Педагог волновалась, а класс затихал в непонимании.
Сложнее было объяснить причину неготовности к уроку.
— На нашем калидоре было нема свету…
— О чем ты говоришь? На каком-таком «калидоре»?
Родители как умели, пытались внушить нам уважение к старшим, а тем более к учителям. Подчиняясь, дети изо всех сил старались говорить предельно вежливо и корректно.
— Мария Александровна, пожалуйста, не гоните тюлю, я ведь правду сказал! — и ученик честными глазами всматривался в глаза учительницы. Неужели не поверит? И почему она, взрослая, «не догоняет» простых житейских истин?
«Русачка» иногда пускалась в критику зарубежных литераторов. Она попрекала Ремарка в безнравственности, приводя в пример его роман «Три товарища».
— В этом, извините за выражение, произведении герои постоянно пьют какой-то кальвадос и безобразят. Если бы наши советские писатели, такие как Михаил Шолохов, Борис Полевой или Александр Фадеев… Нет, я даже не могу себе представить, чтобы они пропагандировали бы пьющих молодогвардейцев или гуляющих по ресторанам коммунистов с невестами не первой свежести!
— А что это за невесты? — спокойно спросил сидевший на первой парте Миша Флейшмахер.
— Спроси у своего папы, он точно знает! И совсем не лишние сто грамм боевого пайка определили поведение комсомольца Александра Матросова! — продолжала урок учительница — советские литераторы никогда не пишут о похабщине, воспеваемой империалистическими писаками.

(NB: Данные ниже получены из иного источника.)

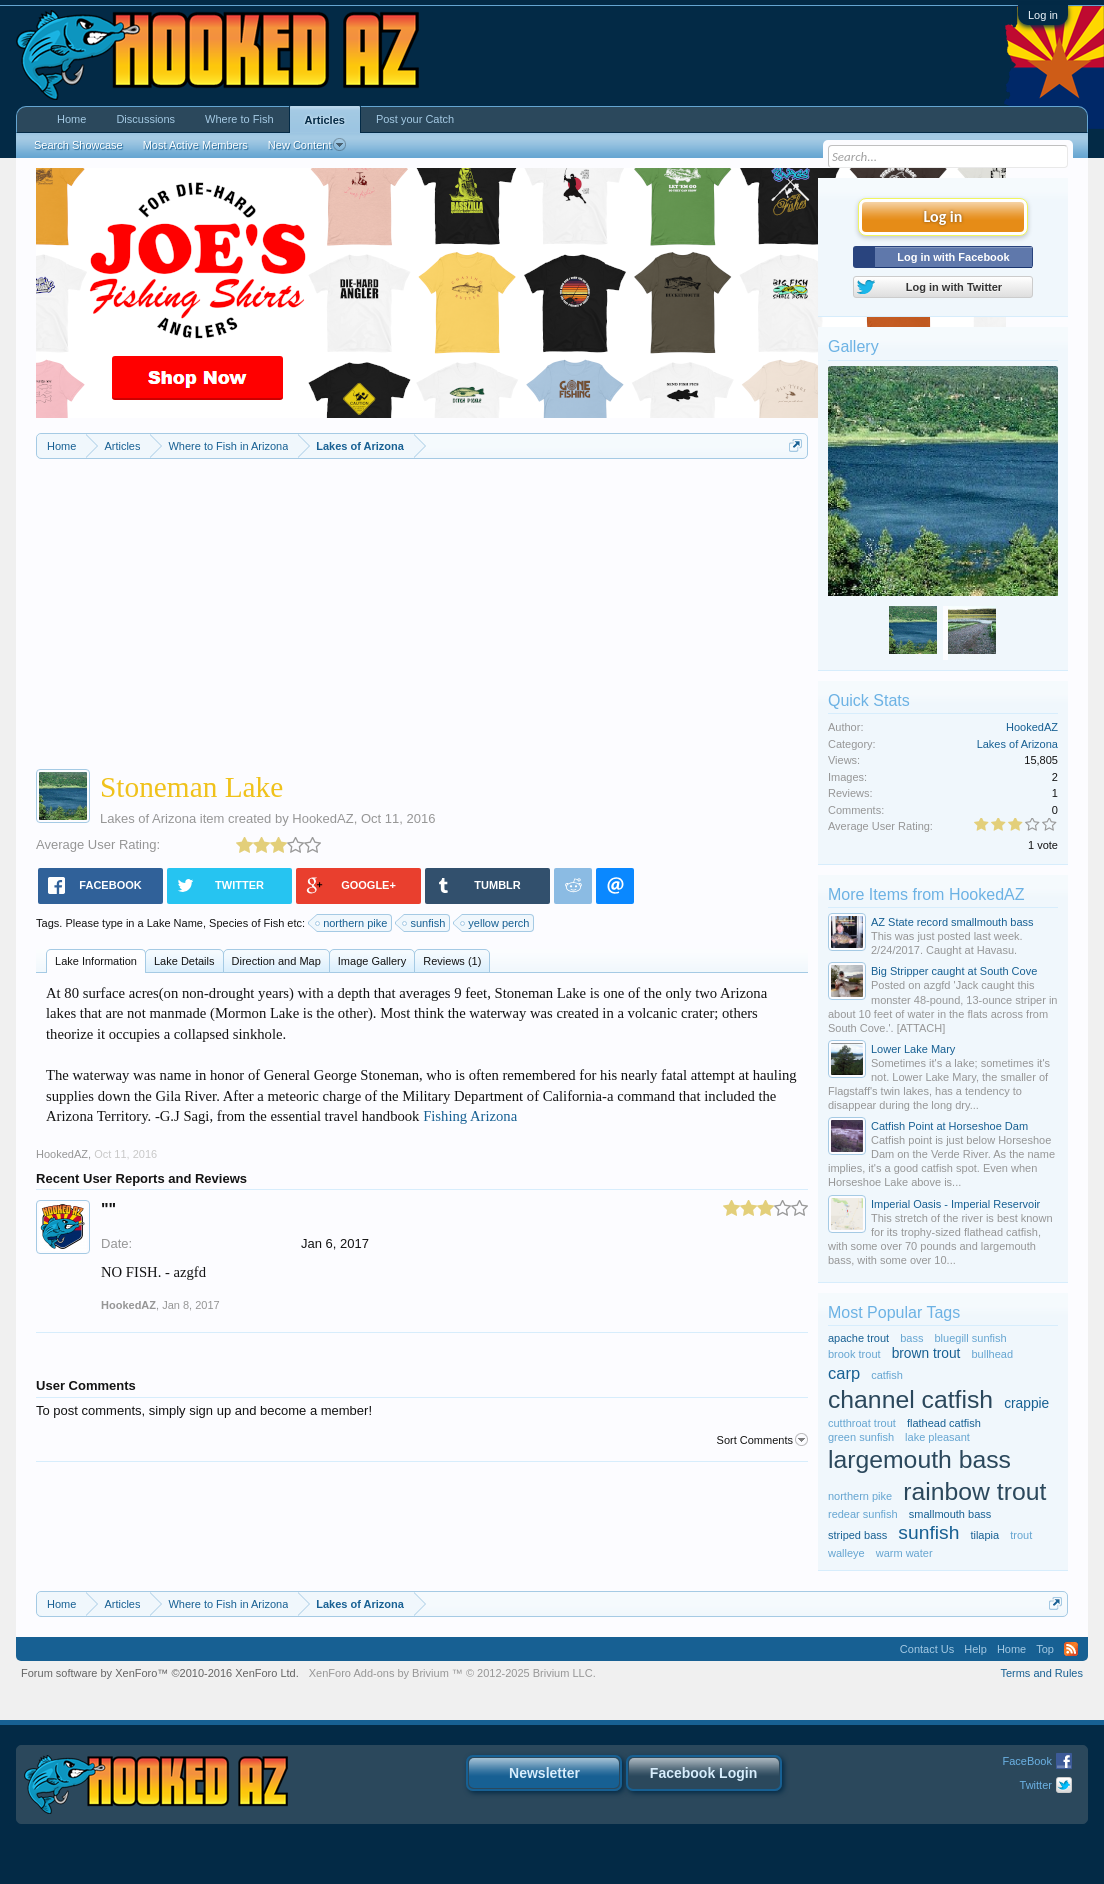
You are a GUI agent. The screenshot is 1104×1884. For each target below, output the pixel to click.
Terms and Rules (1041, 1673)
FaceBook (1027, 1761)
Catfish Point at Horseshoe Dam (949, 1126)
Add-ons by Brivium (452, 1673)
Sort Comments (762, 1440)
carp (844, 1373)
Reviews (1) (452, 961)
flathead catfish (944, 1423)
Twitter (1036, 1785)
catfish (887, 1375)
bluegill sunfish (971, 1338)
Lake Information (96, 961)
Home (71, 119)
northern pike (352, 923)
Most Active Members (195, 145)
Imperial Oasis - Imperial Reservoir (955, 1204)
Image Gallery (372, 961)
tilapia (984, 1535)
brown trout (926, 1353)
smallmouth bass (950, 1514)
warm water (904, 1553)
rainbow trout (974, 1491)
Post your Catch (415, 119)
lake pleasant (937, 1437)
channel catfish (910, 1399)
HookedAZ (322, 818)
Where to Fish (239, 119)
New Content (307, 145)
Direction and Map (276, 961)
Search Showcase (78, 145)
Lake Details (184, 961)
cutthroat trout (862, 1423)
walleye (846, 1553)
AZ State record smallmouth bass (952, 922)
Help (975, 1649)
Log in (1043, 15)
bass (911, 1338)
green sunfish (861, 1437)
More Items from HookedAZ (926, 894)
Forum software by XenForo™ (160, 1673)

Сами никогда не пили водку и шмурдяк, и другим не советуют!
Вова Будниченко жил неподалеку от Привоза и не понаслышке нал о приключениях бывших партийных товарищей.

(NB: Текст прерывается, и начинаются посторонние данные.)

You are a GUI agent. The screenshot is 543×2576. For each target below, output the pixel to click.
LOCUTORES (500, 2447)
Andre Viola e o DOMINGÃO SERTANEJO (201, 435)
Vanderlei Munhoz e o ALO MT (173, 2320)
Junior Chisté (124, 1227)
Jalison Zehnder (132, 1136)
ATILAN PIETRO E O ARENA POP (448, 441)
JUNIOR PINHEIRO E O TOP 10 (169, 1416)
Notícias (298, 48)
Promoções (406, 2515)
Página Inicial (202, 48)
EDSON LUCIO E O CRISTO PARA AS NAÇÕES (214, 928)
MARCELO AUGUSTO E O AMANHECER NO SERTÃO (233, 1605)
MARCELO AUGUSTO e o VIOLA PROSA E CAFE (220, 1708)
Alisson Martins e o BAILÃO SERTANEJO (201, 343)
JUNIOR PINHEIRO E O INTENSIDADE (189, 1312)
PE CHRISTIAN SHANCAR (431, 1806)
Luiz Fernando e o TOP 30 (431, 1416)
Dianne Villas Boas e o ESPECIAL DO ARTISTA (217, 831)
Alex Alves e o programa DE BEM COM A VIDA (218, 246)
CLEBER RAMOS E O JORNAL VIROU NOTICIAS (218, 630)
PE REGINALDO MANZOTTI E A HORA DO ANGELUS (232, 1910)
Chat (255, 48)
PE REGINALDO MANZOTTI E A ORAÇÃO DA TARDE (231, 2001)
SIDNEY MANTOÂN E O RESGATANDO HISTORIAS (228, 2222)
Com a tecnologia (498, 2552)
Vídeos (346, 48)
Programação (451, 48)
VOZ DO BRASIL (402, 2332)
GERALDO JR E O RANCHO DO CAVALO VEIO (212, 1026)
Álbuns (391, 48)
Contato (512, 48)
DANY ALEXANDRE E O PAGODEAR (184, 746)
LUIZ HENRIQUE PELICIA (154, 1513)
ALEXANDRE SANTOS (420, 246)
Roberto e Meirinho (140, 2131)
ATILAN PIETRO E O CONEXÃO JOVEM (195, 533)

— Мария Александровна, а правда, что Сильва до войны была комсомолкой, а при румынах спилась?
— А где ты читал о таком в советской литературе? На Привозе, по-твоему, что — Союз писателей СССР?
— В Одессе, чтоб вы знали, написали Ильф и Петров про золотого теленка! — Вова торжествовал. Про книгу знаменитых сатириков он точно знал: об этом говорил его папа.
— Вова, — смягчилась Мария Александровна — а кто в этом произведении был комсомольцем?
— Наверное, Остап Бандера — у Буды перемешались в голове рассказы учительницы украинского языка и отцовские — ничего, я у папы спрошу, он всех ханурей с Привоза знает.
— Ладно, Вова, садись уже. Мы сегодня обсуждаем совсем другую тему, а именно роль комсомола в советской литературе и чем отличаются наши писатели от империалистических бумагомарак…
— О! Я как раз хотел рассказать о бумагомараках, которые в нашем дворовом туалете испачкали все газеты, даже с портретами самого товарища Сталина! — перебил учительницу Вова Балан. Он честными глазами глядел на Марию Александровну, ожидая солидарного возмущения по поводу оскверненного лика вождя.
Учительница растерялась. Она понимала, что ученик говорит правду, но собиралась-то она рассказывать совсем о других бумагомараках… Выручил ее звонок, после которого класс дружно заспешил в школьный коридор.